◆ **Exercise directions**
Omitting all pictures, copy word for word the lines from the line containing "Task: Select Notifications in the sidebar" through the final line of the entries.

-------- Given data

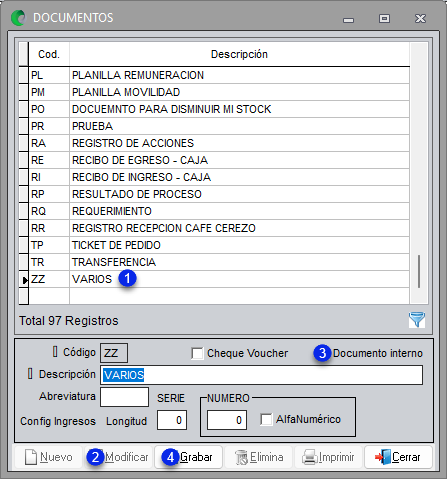Screen dimensions: 447x479
Task: Click the Grabar button
Action: pos(188,457)
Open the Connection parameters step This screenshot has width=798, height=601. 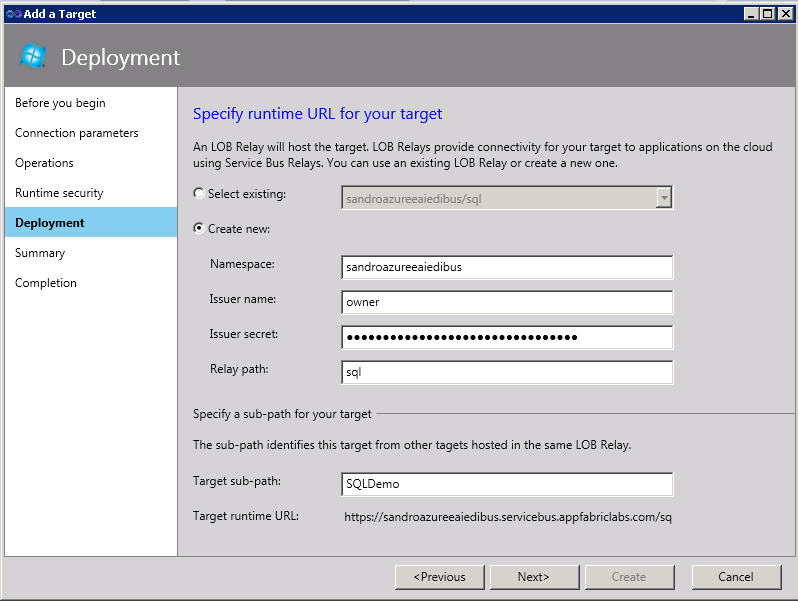tap(76, 133)
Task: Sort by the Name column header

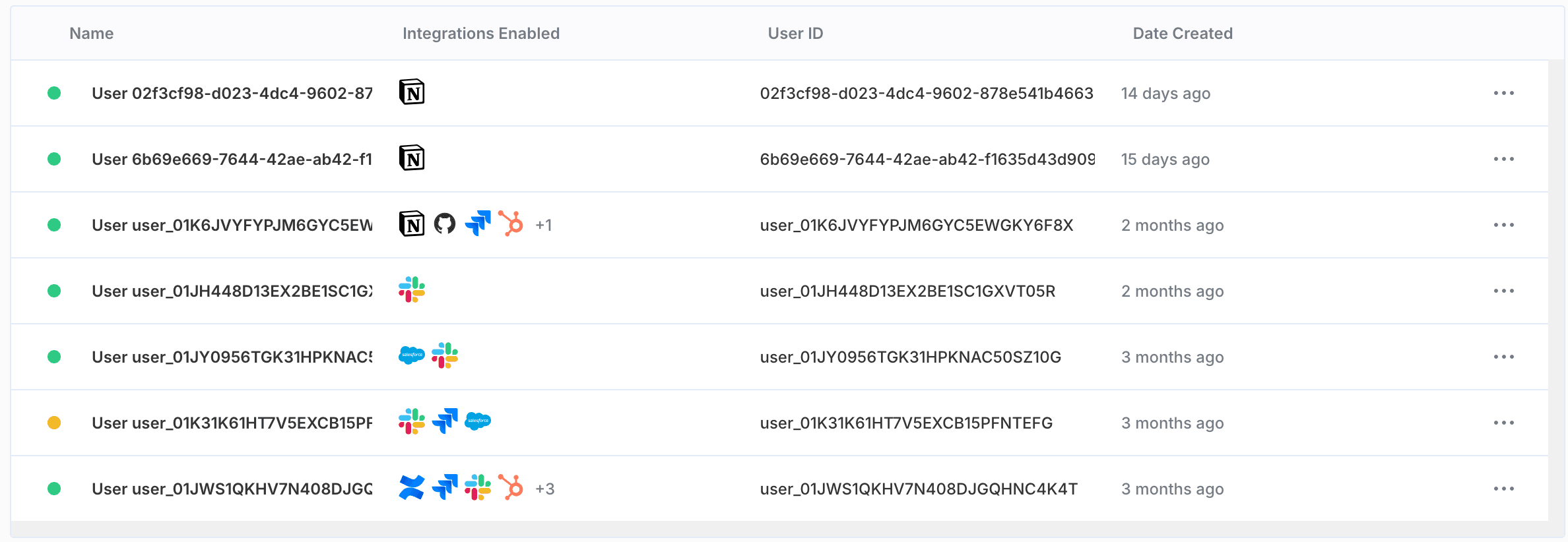Action: click(92, 34)
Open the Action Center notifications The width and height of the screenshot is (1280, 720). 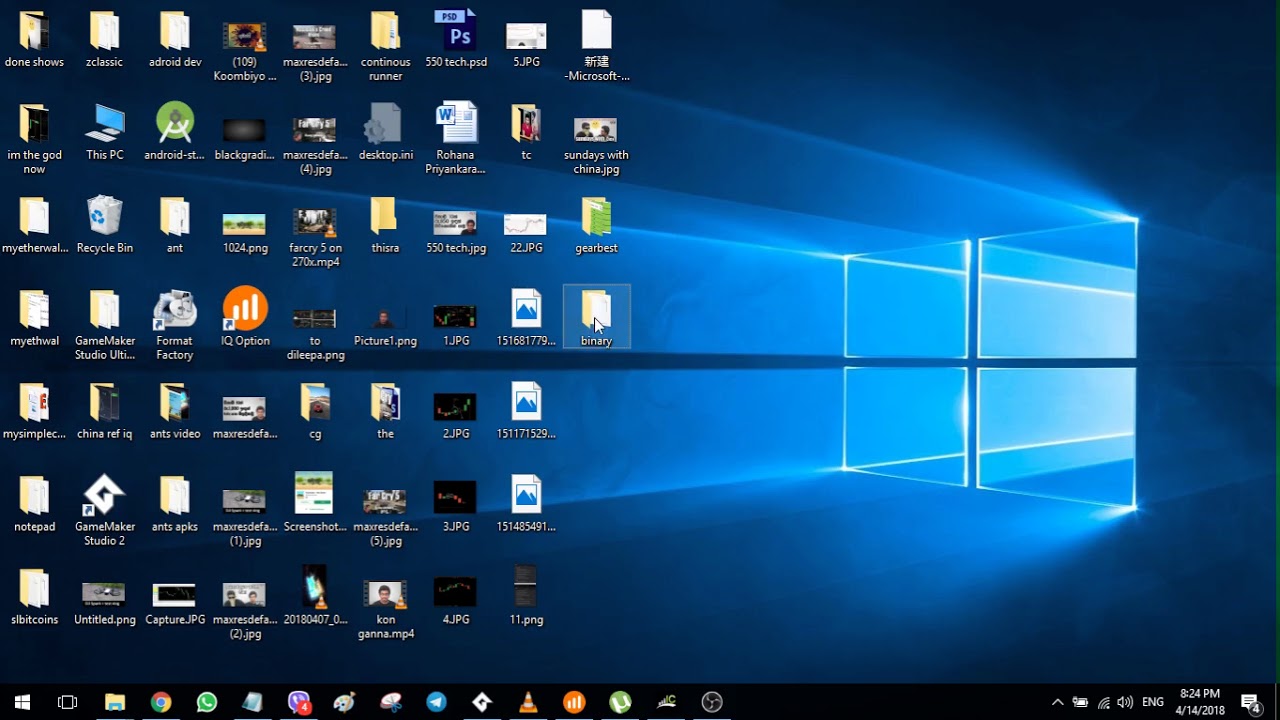point(1250,702)
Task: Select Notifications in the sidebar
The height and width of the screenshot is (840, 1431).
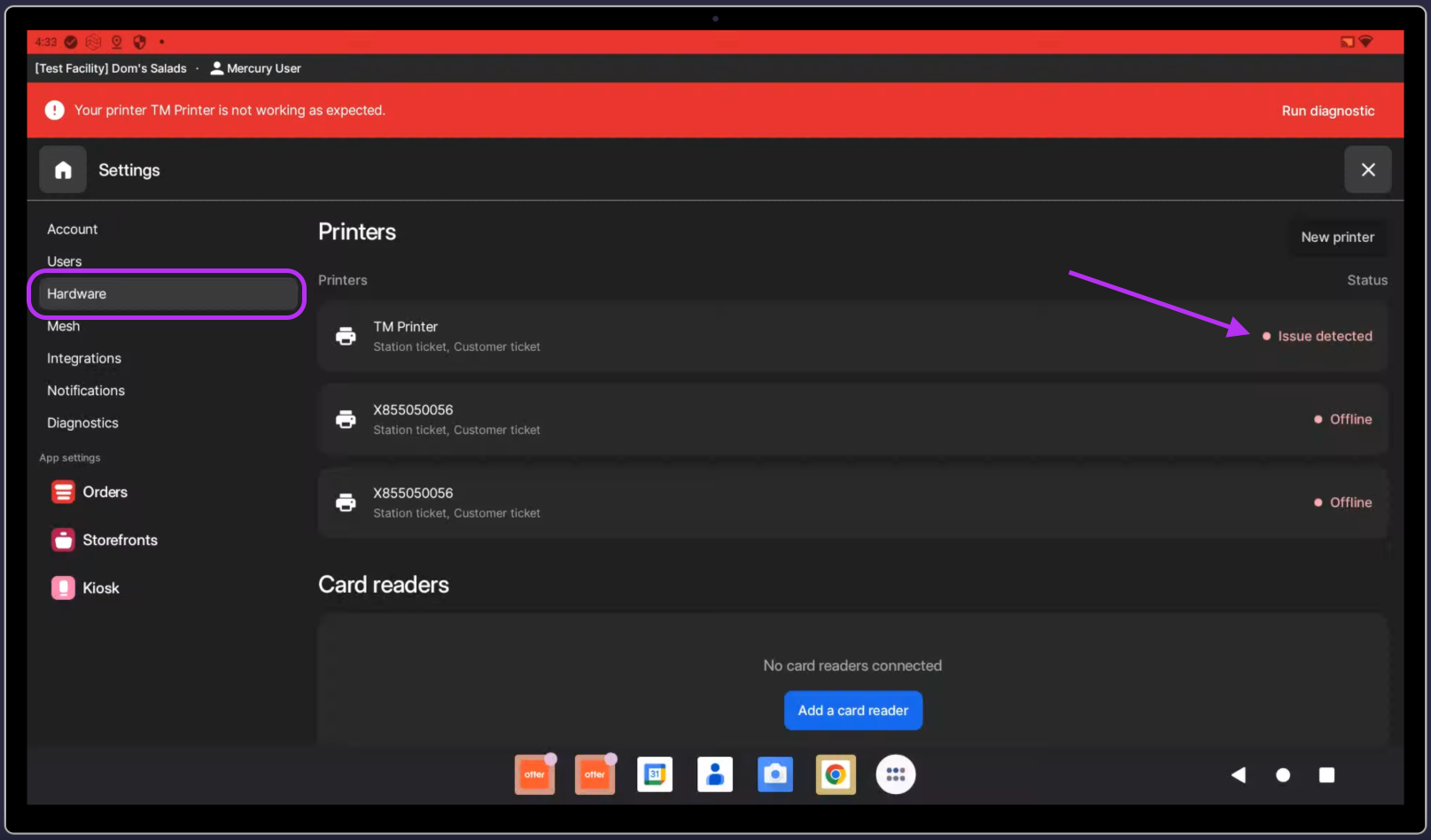Action: coord(86,391)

----------------

◆ **Completed task**
Task: Select Notifications in the sidebar
The height and width of the screenshot is (840, 1431).
Action: coord(86,391)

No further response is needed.